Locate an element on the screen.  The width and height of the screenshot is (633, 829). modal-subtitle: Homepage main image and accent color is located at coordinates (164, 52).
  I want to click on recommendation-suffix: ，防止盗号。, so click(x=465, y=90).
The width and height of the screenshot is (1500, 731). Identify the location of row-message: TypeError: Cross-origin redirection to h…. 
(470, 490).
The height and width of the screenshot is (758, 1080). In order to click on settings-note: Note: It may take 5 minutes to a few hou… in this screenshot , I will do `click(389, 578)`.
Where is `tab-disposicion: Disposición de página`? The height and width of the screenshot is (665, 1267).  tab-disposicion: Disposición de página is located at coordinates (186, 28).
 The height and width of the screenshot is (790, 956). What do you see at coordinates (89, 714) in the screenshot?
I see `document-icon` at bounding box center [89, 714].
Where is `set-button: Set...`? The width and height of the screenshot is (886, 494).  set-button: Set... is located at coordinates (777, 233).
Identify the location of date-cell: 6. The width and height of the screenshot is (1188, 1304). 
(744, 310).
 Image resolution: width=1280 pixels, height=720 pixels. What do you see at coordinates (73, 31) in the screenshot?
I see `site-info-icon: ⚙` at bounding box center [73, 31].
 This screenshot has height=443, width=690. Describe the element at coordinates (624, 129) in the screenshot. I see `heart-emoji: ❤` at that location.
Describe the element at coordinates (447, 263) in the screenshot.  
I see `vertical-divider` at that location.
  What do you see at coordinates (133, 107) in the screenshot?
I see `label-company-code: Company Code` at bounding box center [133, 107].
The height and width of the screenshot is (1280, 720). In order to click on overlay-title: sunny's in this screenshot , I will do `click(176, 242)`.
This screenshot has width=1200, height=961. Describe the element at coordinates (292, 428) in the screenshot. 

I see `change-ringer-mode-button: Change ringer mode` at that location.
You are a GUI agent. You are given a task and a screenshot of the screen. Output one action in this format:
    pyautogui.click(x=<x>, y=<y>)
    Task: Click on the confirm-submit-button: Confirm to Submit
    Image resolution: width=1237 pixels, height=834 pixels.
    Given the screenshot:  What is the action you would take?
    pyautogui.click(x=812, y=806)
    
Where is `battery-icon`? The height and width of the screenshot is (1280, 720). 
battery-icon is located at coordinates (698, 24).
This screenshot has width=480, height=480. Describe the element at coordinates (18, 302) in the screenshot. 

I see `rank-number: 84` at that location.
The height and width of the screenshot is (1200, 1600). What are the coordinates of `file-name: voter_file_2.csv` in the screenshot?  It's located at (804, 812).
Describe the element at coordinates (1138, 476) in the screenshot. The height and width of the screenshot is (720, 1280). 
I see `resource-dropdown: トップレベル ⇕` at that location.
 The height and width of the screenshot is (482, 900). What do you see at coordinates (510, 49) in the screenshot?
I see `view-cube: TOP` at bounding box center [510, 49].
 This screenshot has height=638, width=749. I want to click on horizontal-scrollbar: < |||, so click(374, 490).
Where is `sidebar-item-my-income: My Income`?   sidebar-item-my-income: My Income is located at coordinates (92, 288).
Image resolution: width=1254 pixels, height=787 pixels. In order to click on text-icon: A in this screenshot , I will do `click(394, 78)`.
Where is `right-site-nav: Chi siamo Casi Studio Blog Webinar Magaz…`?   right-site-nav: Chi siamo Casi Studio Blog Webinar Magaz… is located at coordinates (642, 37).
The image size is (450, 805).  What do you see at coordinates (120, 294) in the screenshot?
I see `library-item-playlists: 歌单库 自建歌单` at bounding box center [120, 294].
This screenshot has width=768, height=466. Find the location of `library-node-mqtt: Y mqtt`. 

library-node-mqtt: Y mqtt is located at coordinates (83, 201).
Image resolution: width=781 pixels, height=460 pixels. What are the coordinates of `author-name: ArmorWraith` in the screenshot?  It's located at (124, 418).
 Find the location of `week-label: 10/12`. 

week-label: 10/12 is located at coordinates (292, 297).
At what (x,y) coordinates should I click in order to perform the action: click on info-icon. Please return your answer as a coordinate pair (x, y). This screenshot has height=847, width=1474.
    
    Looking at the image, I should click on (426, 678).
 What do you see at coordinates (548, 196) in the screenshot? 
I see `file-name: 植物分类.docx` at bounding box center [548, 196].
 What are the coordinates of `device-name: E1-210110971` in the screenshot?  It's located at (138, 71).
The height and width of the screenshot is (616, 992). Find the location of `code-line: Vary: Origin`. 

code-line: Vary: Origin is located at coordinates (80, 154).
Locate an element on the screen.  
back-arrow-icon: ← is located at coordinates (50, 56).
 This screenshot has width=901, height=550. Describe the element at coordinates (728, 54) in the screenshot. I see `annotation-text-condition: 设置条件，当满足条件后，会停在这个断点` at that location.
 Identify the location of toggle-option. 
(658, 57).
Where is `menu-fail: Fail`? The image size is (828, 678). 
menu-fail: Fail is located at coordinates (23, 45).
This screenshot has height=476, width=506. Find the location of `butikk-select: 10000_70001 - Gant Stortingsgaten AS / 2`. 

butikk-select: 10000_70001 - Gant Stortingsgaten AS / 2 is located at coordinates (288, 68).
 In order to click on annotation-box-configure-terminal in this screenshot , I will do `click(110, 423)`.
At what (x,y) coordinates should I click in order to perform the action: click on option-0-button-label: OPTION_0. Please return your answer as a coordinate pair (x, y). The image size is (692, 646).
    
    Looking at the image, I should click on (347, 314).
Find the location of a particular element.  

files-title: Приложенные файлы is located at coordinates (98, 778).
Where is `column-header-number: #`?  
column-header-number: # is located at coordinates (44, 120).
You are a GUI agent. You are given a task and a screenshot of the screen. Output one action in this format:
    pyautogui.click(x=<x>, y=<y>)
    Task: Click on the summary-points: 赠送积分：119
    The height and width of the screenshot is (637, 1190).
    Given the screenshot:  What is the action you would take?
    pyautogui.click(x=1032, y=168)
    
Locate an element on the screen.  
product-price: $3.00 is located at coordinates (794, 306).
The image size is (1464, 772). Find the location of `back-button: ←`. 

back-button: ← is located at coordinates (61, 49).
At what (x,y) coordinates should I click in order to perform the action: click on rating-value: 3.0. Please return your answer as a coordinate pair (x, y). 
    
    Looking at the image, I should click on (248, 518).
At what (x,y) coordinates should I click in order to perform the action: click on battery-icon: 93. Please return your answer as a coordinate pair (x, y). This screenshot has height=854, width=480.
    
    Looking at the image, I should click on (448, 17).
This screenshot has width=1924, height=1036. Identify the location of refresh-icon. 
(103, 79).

Assignment:
Rewrite all the rows above, changing every "Identify the location of" to "Find the position of" and keeping everything else the same.

Worked solution:
Locate an element on the screen.  The width and height of the screenshot is (633, 829). modal-subtitle: Homepage main image and accent color is located at coordinates (164, 52).
  I want to click on recommendation-suffix: ，防止盗号。, so click(x=465, y=90).
The width and height of the screenshot is (1500, 731). Find the position of row-message: TypeError: Cross-origin redirection to h…. 
(470, 490).
The height and width of the screenshot is (758, 1080). In order to click on settings-note: Note: It may take 5 minutes to a few hou… in this screenshot , I will do `click(389, 578)`.
Where is `tab-disposicion: Disposición de página`? The height and width of the screenshot is (665, 1267).  tab-disposicion: Disposición de página is located at coordinates (186, 28).
 The height and width of the screenshot is (790, 956). What do you see at coordinates (89, 714) in the screenshot?
I see `document-icon` at bounding box center [89, 714].
Where is `set-button: Set...`? The width and height of the screenshot is (886, 494).  set-button: Set... is located at coordinates (777, 233).
Find the position of date-cell: 6. The width and height of the screenshot is (1188, 1304). 
(744, 310).
 Image resolution: width=1280 pixels, height=720 pixels. What do you see at coordinates (73, 31) in the screenshot?
I see `site-info-icon: ⚙` at bounding box center [73, 31].
 This screenshot has height=443, width=690. Describe the element at coordinates (624, 129) in the screenshot. I see `heart-emoji: ❤` at that location.
Describe the element at coordinates (447, 263) in the screenshot.  
I see `vertical-divider` at that location.
  What do you see at coordinates (133, 107) in the screenshot?
I see `label-company-code: Company Code` at bounding box center [133, 107].
The height and width of the screenshot is (1280, 720). In order to click on overlay-title: sunny's in this screenshot , I will do `click(176, 242)`.
This screenshot has width=1200, height=961. Describe the element at coordinates (292, 428) in the screenshot. 

I see `change-ringer-mode-button: Change ringer mode` at that location.
You are a GUI agent. You are given a task and a screenshot of the screen. Output one action in this format:
    pyautogui.click(x=<x>, y=<y>)
    Task: Click on the confirm-submit-button: Confirm to Submit
    Image resolution: width=1237 pixels, height=834 pixels.
    Given the screenshot:  What is the action you would take?
    pyautogui.click(x=812, y=806)
    
Where is `battery-icon`? The height and width of the screenshot is (1280, 720). 
battery-icon is located at coordinates (698, 24).
This screenshot has width=480, height=480. Describe the element at coordinates (18, 302) in the screenshot. 

I see `rank-number: 84` at that location.
The height and width of the screenshot is (1200, 1600). What are the coordinates of `file-name: voter_file_2.csv` in the screenshot?  It's located at (804, 812).
Describe the element at coordinates (1138, 476) in the screenshot. The height and width of the screenshot is (720, 1280). 
I see `resource-dropdown: トップレベル ⇕` at that location.
 The height and width of the screenshot is (482, 900). What do you see at coordinates (510, 49) in the screenshot?
I see `view-cube: TOP` at bounding box center [510, 49].
 This screenshot has height=638, width=749. I want to click on horizontal-scrollbar: < |||, so click(374, 490).
Where is `sidebar-item-my-income: My Income`?   sidebar-item-my-income: My Income is located at coordinates (92, 288).
Image resolution: width=1254 pixels, height=787 pixels. In order to click on text-icon: A in this screenshot , I will do `click(394, 78)`.
Where is `right-site-nav: Chi siamo Casi Studio Blog Webinar Magaz…`?   right-site-nav: Chi siamo Casi Studio Blog Webinar Magaz… is located at coordinates (642, 37).
The image size is (450, 805).  What do you see at coordinates (120, 294) in the screenshot?
I see `library-item-playlists: 歌单库 自建歌单` at bounding box center [120, 294].
This screenshot has width=768, height=466. Find the location of `library-node-mqtt: Y mqtt`. 

library-node-mqtt: Y mqtt is located at coordinates (83, 201).
Image resolution: width=781 pixels, height=460 pixels. What are the coordinates of `author-name: ArmorWraith` in the screenshot?  It's located at (124, 418).
 Find the location of `week-label: 10/12`. 

week-label: 10/12 is located at coordinates (292, 297).
At what (x,y) coordinates should I click in order to perform the action: click on info-icon. Please return your answer as a coordinate pair (x, y). This screenshot has height=847, width=1474.
    
    Looking at the image, I should click on (426, 678).
 What do you see at coordinates (548, 196) in the screenshot? 
I see `file-name: 植物分类.docx` at bounding box center [548, 196].
 What are the coordinates of `device-name: E1-210110971` in the screenshot?  It's located at (138, 71).
The height and width of the screenshot is (616, 992). Find the location of `code-line: Vary: Origin`. 

code-line: Vary: Origin is located at coordinates (80, 154).
Locate an element on the screen.  
back-arrow-icon: ← is located at coordinates (50, 56).
 This screenshot has width=901, height=550. Describe the element at coordinates (728, 54) in the screenshot. I see `annotation-text-condition: 设置条件，当满足条件后，会停在这个断点` at that location.
 Find the position of toggle-option. 
(658, 57).
Where is `menu-fail: Fail`? The image size is (828, 678). 
menu-fail: Fail is located at coordinates (23, 45).
This screenshot has height=476, width=506. Find the location of `butikk-select: 10000_70001 - Gant Stortingsgaten AS / 2`. 

butikk-select: 10000_70001 - Gant Stortingsgaten AS / 2 is located at coordinates (288, 68).
 In order to click on annotation-box-configure-terminal in this screenshot , I will do `click(110, 423)`.
At what (x,y) coordinates should I click in order to perform the action: click on option-0-button-label: OPTION_0. Please return your answer as a coordinate pair (x, y). The image size is (692, 646).
    
    Looking at the image, I should click on (347, 314).
Find the location of a particular element.  

files-title: Приложенные файлы is located at coordinates (98, 778).
Where is `column-header-number: #`?  
column-header-number: # is located at coordinates (44, 120).
You are a GUI agent. You are given a task and a screenshot of the screen. Output one action in this format:
    pyautogui.click(x=<x>, y=<y>)
    Task: Click on the summary-points: 赠送积分：119
    The height and width of the screenshot is (637, 1190).
    Given the screenshot:  What is the action you would take?
    pyautogui.click(x=1032, y=168)
    
Locate an element on the screen.  
product-price: $3.00 is located at coordinates (794, 306).
The image size is (1464, 772). Find the location of `back-button: ←`. 

back-button: ← is located at coordinates (61, 49).
At what (x,y) coordinates should I click in order to perform the action: click on rating-value: 3.0. Please return your answer as a coordinate pair (x, y). 
    
    Looking at the image, I should click on (248, 518).
At what (x,y) coordinates should I click in order to perform the action: click on battery-icon: 93. Please return your answer as a coordinate pair (x, y). This screenshot has height=854, width=480.
    
    Looking at the image, I should click on (448, 17).
This screenshot has width=1924, height=1036. Find the position of refresh-icon. 
(103, 79).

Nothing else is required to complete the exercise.